Tony Fairweather, CEO of SEA Electric, speaking at the ACT Expo
Responding to the launch of competing products in this segment, such as the chassis unveiled by Blue Bird Corp at ACT Expo, Fairweather said:
The main point of difference between our product and its competition is that we have a proven platform that has operated with UPS for three years and has been validated by them. Tested in some of the harshest environments in the US, our products ran through cold winters in Michigan and through summer trials in Arizona. As a result, we’re able to operate in -20°C (-4°F) to 60° C (140°F). Anyone else showing a chassis on the ground right now has not been through the rigorous testing that we have put our products through.

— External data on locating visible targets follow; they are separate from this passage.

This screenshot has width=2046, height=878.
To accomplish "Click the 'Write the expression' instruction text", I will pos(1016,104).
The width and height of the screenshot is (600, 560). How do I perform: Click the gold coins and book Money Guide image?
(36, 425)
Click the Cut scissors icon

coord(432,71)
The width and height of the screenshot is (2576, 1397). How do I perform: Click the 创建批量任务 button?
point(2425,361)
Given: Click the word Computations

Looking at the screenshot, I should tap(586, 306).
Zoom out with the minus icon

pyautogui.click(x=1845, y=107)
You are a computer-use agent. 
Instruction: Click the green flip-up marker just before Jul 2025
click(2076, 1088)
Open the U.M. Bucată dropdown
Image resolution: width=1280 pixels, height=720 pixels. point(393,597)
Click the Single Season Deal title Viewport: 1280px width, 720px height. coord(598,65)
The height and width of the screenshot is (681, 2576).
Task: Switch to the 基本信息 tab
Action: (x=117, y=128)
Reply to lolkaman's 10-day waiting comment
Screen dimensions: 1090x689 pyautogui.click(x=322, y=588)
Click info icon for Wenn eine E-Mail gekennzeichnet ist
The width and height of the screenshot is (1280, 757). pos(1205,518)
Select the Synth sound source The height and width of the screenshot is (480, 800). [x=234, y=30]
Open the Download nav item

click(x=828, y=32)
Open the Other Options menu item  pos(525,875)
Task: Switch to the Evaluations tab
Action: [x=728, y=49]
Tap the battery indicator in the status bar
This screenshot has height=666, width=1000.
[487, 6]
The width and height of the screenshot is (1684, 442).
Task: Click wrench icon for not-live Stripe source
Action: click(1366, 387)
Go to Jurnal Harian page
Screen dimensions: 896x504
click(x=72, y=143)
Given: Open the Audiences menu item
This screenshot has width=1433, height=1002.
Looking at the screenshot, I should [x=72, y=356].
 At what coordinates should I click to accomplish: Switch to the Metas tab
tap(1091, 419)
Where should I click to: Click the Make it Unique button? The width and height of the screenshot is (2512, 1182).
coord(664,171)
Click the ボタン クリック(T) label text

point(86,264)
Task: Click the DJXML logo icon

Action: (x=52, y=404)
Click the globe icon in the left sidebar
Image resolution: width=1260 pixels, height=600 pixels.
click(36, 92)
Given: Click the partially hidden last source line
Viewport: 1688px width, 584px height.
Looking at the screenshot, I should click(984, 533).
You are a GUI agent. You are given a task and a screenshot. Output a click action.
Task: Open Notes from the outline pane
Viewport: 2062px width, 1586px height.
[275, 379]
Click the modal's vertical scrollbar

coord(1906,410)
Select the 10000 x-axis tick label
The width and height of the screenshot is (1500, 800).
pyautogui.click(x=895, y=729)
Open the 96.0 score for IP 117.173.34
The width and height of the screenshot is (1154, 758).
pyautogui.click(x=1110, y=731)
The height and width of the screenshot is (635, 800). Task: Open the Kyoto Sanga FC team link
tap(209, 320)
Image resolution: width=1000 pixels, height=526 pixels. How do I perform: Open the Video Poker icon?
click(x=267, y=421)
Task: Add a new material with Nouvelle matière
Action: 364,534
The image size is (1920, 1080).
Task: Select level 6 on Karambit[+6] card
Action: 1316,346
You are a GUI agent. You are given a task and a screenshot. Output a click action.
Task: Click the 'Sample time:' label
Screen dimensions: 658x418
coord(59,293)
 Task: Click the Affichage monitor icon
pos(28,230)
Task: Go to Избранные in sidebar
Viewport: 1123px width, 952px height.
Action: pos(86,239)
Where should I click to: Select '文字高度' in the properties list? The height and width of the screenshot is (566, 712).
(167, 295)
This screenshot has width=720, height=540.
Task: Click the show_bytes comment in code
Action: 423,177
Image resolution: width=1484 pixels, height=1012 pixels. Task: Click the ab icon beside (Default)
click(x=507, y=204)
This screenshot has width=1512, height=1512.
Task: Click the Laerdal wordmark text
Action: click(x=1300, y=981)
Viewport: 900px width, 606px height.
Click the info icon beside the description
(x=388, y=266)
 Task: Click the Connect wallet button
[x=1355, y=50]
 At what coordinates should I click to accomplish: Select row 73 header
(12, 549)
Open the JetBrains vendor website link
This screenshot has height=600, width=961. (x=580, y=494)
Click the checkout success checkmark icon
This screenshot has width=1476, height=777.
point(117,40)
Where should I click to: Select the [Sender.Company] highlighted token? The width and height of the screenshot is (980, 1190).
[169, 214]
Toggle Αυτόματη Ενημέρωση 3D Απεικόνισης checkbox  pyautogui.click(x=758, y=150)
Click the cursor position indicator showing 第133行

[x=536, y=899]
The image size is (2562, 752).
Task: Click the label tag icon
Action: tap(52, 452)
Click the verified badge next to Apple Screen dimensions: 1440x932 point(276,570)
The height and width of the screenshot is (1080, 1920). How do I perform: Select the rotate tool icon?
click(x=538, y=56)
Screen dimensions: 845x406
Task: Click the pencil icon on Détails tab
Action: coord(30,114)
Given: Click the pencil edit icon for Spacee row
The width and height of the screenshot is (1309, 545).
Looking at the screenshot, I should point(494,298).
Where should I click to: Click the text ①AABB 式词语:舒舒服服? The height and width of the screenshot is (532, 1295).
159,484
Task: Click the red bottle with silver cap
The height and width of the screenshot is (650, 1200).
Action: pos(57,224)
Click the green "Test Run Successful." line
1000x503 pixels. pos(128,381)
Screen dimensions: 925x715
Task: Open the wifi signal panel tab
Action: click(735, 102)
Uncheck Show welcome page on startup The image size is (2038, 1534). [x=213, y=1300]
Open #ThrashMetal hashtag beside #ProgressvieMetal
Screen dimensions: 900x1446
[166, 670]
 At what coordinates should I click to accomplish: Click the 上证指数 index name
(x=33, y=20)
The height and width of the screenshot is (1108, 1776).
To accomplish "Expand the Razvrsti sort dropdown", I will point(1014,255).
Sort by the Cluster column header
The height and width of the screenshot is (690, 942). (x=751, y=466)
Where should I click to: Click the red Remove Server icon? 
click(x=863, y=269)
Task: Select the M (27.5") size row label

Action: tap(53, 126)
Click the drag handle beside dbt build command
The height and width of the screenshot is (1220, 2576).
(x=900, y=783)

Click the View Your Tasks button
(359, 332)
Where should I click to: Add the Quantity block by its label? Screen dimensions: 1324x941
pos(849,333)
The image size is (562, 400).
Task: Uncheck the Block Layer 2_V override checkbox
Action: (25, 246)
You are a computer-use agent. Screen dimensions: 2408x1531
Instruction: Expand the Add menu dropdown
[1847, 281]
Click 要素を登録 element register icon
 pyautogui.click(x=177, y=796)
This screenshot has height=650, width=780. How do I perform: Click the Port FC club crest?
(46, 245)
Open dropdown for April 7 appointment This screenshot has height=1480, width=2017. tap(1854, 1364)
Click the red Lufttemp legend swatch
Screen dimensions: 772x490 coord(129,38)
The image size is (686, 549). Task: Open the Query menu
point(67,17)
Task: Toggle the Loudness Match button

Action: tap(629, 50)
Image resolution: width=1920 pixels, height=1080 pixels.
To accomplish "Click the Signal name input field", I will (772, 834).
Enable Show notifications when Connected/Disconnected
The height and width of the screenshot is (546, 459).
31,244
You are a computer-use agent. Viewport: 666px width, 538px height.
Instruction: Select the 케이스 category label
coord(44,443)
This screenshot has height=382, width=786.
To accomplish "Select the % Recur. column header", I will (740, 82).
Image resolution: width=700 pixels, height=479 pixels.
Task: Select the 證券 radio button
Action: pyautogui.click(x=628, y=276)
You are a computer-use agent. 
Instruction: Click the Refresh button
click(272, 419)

SEA Electric was initially founded in Australia in 2012, before moving its headquarters to Los Angeles to focus on offering its products to the much larger North American market. Commenting on this shift in strategy, Fairweather said:
Developing and establishing technology in Australia, with zero incentives back then, meant that we had to think outside of the box in terms of creativity. Customers in this space want three outcomes: the lowest cost solution, the lightest weight solution, and the most miles per kilowatt hour. Not having incentives in Australia at the time meant we had to take that into consideration during development. A few other companies that were early to this space, based in California, took advantage of schemes like HVIP and it has not done them any favours in terms of what they have created. They’re developing higher voltage, heavier, and costlier solutions which has impacted heavily in those three categories. Now, Australia has more incentives and we’re expanding there as well as in New Zealand. What I wanted to do before relocating to the US was ensuring we had an excellent, proven product with high-mileage testing completed. As an outsider coming to the US, if you arrive here saying you’re the bee’s knees without any proof of it, they’ll squash you pretty quickly – we’ve come here with a million miles of testing, we were active in four countries before coming here.
On funding, Fairweather said:
California and the East Coast in the US are doing a great job in terms of funding. However, governments cannot incentivise too much to support the electrification of diesel vehicles in this space. The middle of America really needs to catch up and there needs to be more consistency and standardisation across individual states and countries.